## What is needed
Which lines of the entries contain the string "project"? Please find them and copy them.

Segment Open

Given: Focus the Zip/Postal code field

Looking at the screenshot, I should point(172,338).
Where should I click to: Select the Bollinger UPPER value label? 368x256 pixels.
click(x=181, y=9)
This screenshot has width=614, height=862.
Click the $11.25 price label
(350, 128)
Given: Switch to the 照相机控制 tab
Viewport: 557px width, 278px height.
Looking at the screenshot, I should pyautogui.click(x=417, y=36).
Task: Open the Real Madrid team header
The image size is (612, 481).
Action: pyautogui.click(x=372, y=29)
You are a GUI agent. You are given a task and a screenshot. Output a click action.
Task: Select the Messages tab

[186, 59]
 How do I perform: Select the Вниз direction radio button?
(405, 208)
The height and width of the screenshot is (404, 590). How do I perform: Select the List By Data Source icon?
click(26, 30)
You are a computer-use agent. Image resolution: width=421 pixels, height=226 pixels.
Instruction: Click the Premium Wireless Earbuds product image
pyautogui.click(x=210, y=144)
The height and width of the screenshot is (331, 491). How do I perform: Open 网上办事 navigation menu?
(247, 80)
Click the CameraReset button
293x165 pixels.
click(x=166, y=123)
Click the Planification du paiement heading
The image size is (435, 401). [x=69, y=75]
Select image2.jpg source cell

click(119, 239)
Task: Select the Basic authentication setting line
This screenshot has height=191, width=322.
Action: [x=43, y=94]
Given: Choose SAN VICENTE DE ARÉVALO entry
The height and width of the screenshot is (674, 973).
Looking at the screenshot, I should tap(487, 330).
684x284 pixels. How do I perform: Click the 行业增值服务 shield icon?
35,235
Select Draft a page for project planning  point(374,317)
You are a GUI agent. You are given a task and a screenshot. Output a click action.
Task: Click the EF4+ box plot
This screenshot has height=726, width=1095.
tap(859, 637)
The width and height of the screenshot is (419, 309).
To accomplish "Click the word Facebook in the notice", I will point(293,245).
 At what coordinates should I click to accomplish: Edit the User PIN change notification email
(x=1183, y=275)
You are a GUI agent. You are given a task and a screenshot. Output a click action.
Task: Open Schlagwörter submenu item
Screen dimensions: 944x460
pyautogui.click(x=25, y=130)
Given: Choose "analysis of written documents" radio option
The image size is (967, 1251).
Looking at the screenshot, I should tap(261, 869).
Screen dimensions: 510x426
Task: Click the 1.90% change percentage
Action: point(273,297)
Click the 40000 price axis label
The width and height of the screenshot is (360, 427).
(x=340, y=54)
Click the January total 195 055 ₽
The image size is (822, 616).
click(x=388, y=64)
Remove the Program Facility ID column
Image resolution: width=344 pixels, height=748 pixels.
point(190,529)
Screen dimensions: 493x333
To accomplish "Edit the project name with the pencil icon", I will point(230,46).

Segment Closed

## Answer to this problem
Select Draft a page for project planning  point(374,317)
To accomplish "Edit the project name with the pencil icon", I will point(230,46).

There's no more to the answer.